Keeping children safe while they are at school is a top priority for me, and I believe that schools are capable of ensuring the safety of their students without federal intrusion.
Decisions of this magnitude should be made at the state and local level by people who will put the best interest of our children ahead of political ideology. Already, Indiana school boards have proven that they can appropriately address and handle these decisions.
Each school and district is unique. No one knows this better than local school leaders and educators. In making accommodations, they can exercise appropriate judgement and compassion on a case-by-case basis, not adhering to blanket, one-size-fits-all mandates from the federal government.
The Center Grove Community School Corp. Board of School Trustees recently conducted a public forum to get input from the community on these federal guidelines. It is encouraging to see schools having an open, respectful dialogue with parents and community members to ensure the most appropriate decision is made for their students. I hope to see more schools do this before making any decision that affects everyone in the school.
Fortunately, U.S. Rep. Luke Messer of Indiana has taken steps to prevent schools from having their federal funding revoked — our tax dollars — if they choose not to adhere to these strict guidelines. Last month, Messer introduced the PUBLIC School Act (Prohibiting the Usurpation of Bathroom Laws through Independent Choice School Act).
Under this proposal, schools — not the federal government — would be able to make decisions regarding gender identity and the use of school bathrooms and locker rooms. If a school chooses not to comply with federal guidelines, they would not lose their federal dollars. I fully support Messer’s proposal to protect the rights of Hoosier schools to make the best decisions for their students.

- _CHALLENGE_:
In the passage on federal school guidelines, which board held a public forum to hear community input on the guidelines? These items have no connection to the passage on federal school guidelines.

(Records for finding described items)
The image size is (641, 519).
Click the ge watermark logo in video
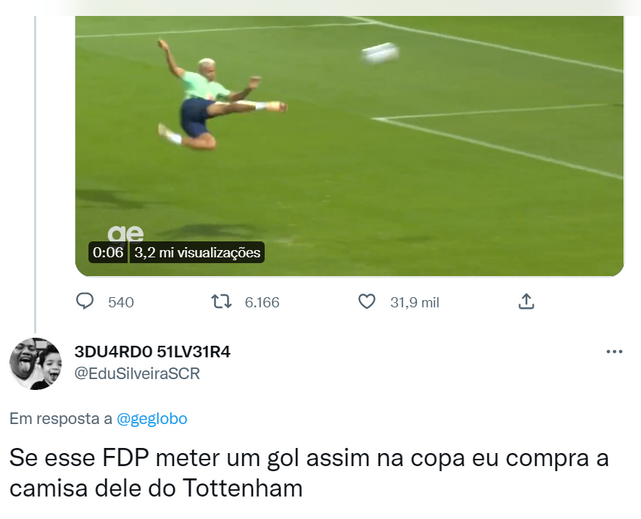[x=126, y=234]
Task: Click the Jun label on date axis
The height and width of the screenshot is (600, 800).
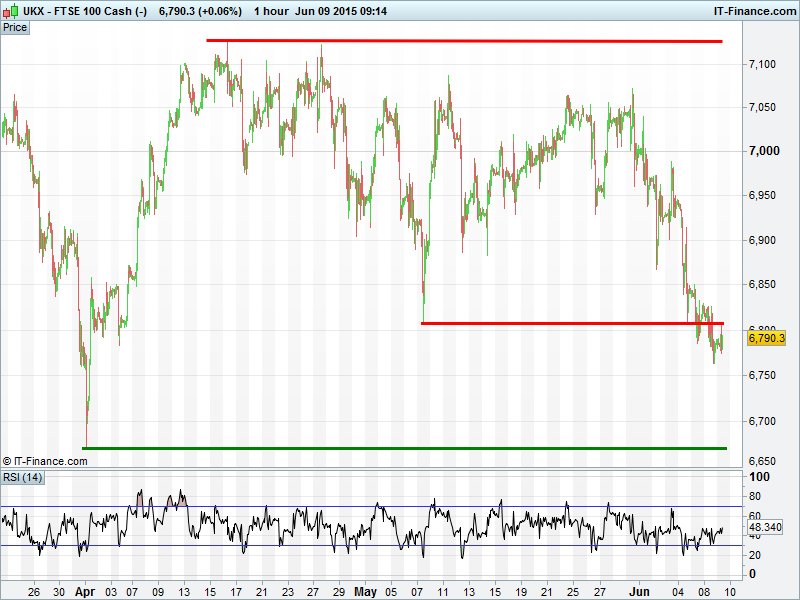Action: pyautogui.click(x=640, y=591)
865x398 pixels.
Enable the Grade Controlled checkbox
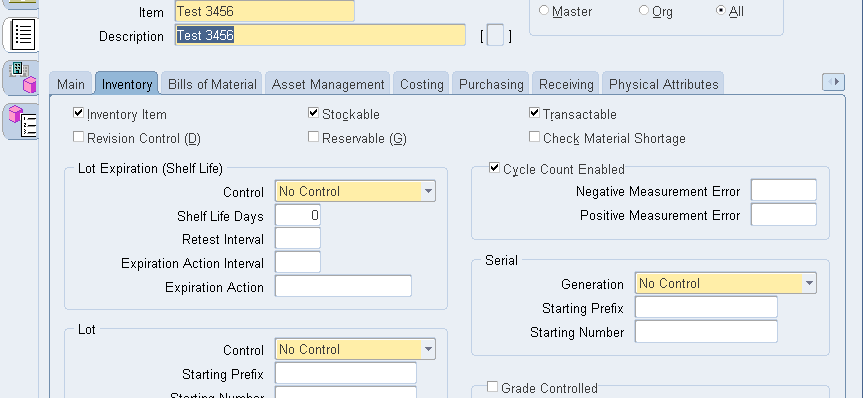coord(492,386)
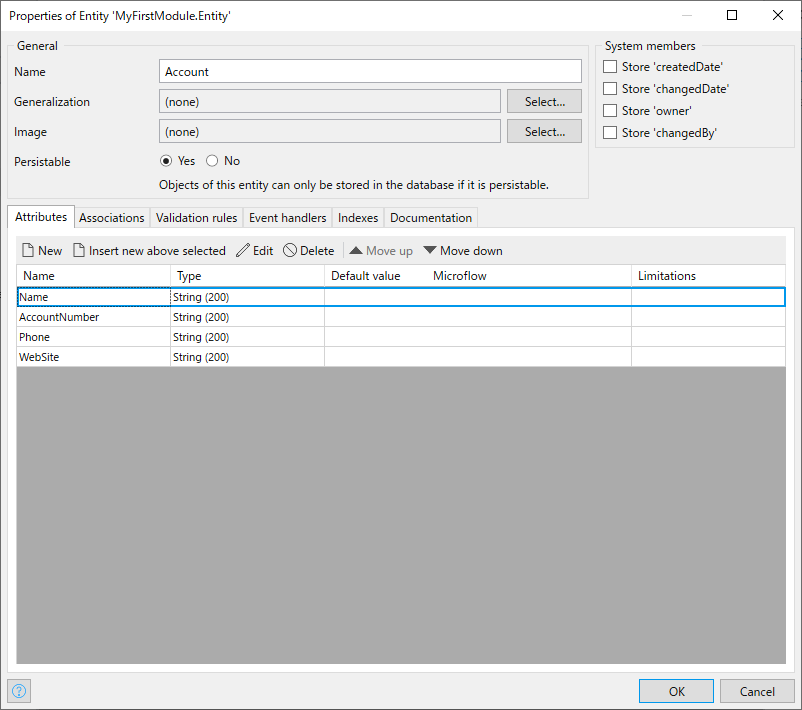Maximize the entity properties window

(732, 15)
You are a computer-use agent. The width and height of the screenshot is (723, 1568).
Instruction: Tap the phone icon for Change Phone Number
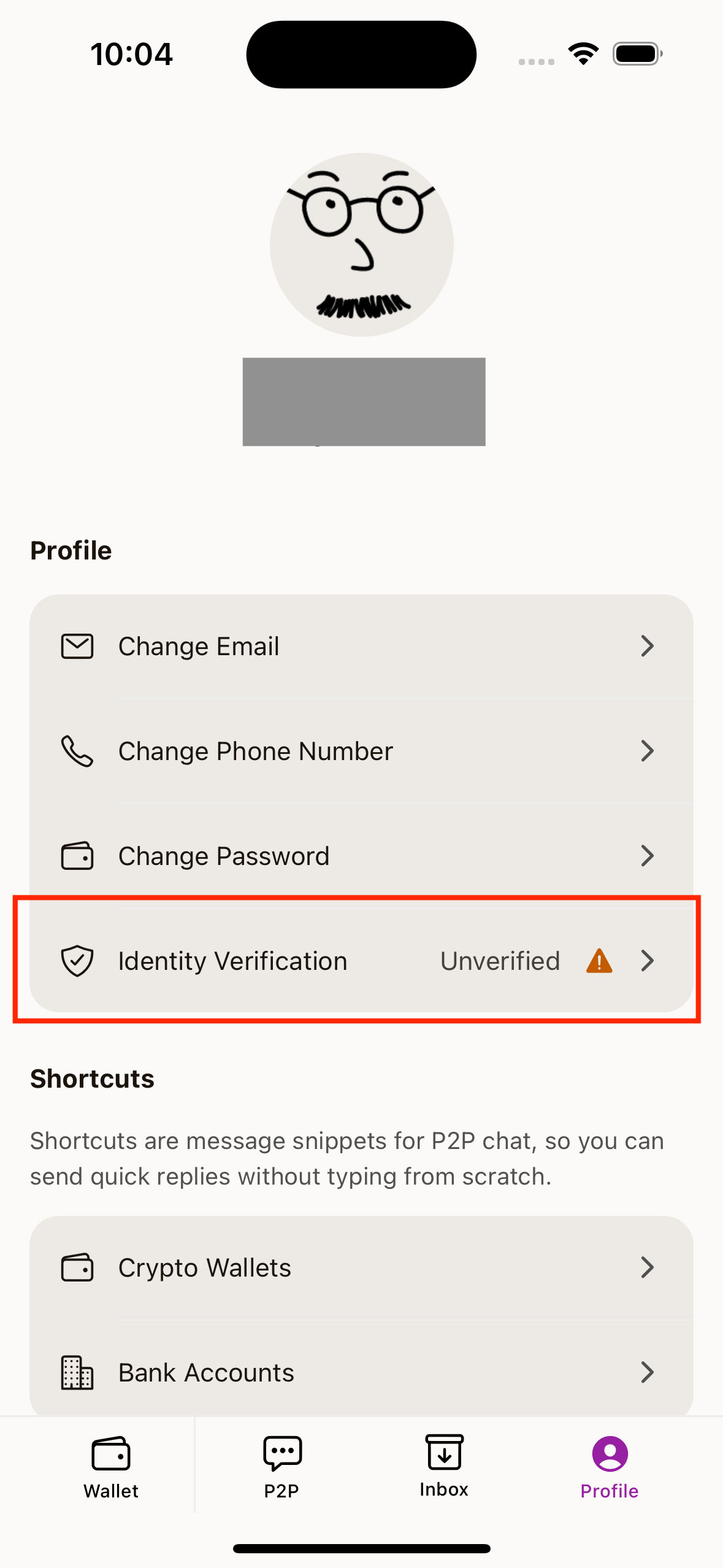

- _RESULT OF THE EXERCISE_:
The Center Grove Community School Corp. Board of School Trustees.